Safety · privacy by default
Safety is a default — not a setting buried four screens deep.
Block, report, and audience scope are at the point of action. Presence is opt-in. Photos are audience-scoped. Device storage is encrypted at rest. Age verification gates adult content.
At the point of action
Block · report
Long-press anywhere a person appears.
The same QuickActions sheet — on mobile a long-press, on desktop a right-click — exposes Block, Report, Hide from this person, and Add to a list. No menu archaeology.
Audience
Every post chooses who can see it.
The five-kind audience picker — global, community, list, chat, actor set — appears anywhere you can share. The default is the smaller audience, not the larger one.
Presence
Online dots are opt-in, per device.
You can browse without lighting up a green dot for everyone else. The system favors "active in last 24h" over a "online now" race.
Storage + transport
At rest
AES-256 device storage, hardware-backed key.

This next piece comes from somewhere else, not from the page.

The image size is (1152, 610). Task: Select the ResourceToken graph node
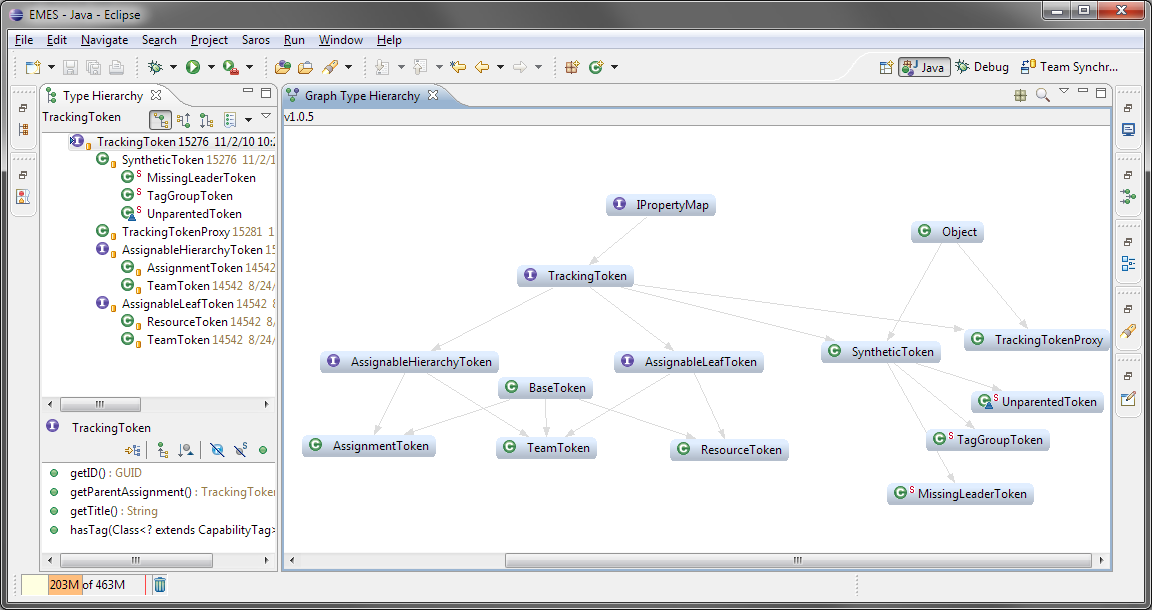729,450
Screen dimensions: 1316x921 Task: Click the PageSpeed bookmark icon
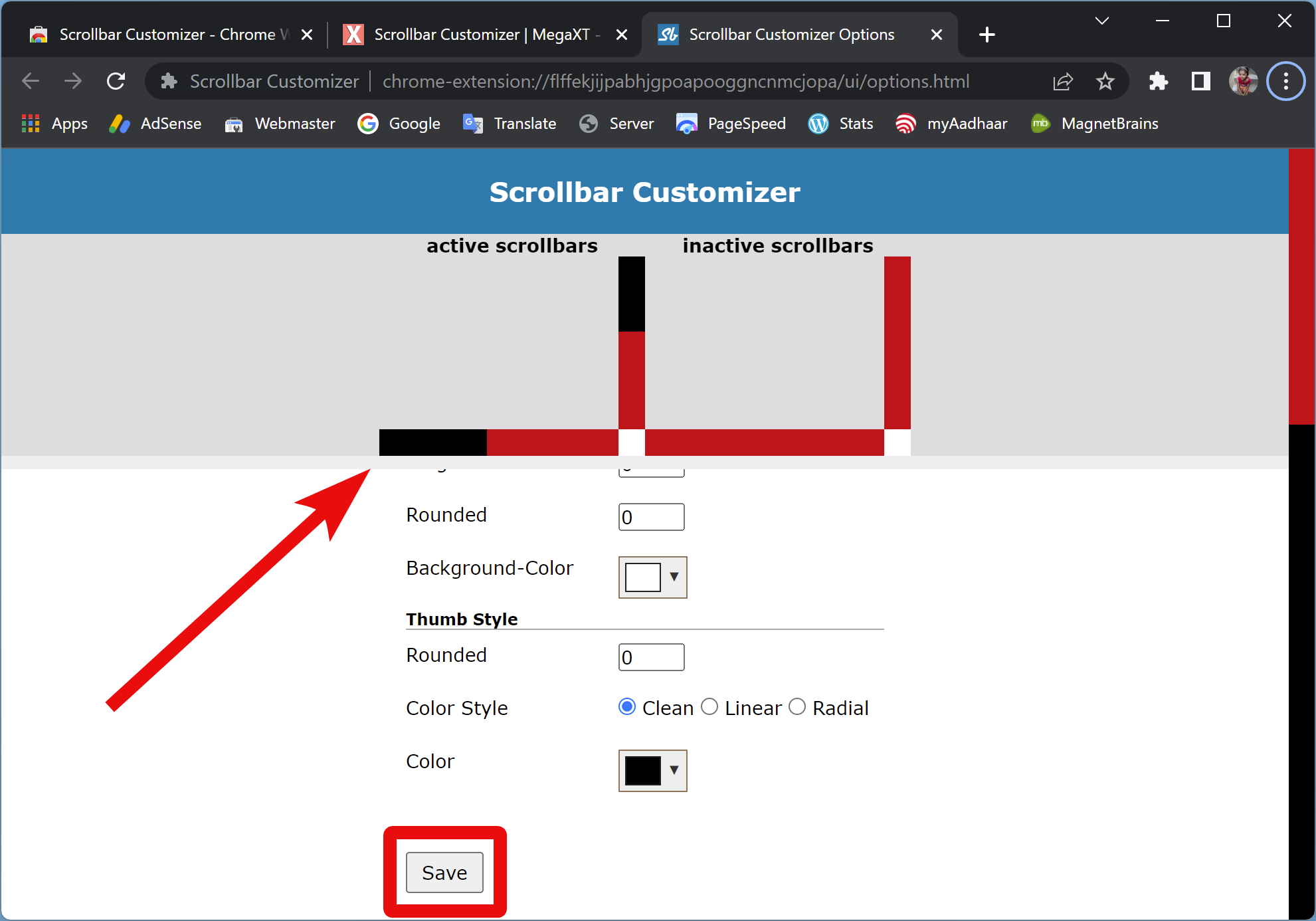(x=686, y=124)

On iOS the key is held in the Secure Enclave, on Android in the Keystore. Signing out regenerates the key so any residual cache tail on disk is unreadable.
In transit
TLS, modern ciphers, no fallback.
Every API call is TLS. Auth tokens are short-lived and refreshed on connect; on web they are never persisted to disk.
Telemetry
PII never reaches the logs.
A deny-list at the foundation strips emails, phone numbers, coordinates, display names, and photo URLs from every telemetry event before it leaves the device.
Adult content
Adult-content variants are explicit: full, blurred, blocked pending age verify, blocked by the user, blocked by region, owner-private. The viewer always knows why a tile is blurred — never just an unexplained gray box.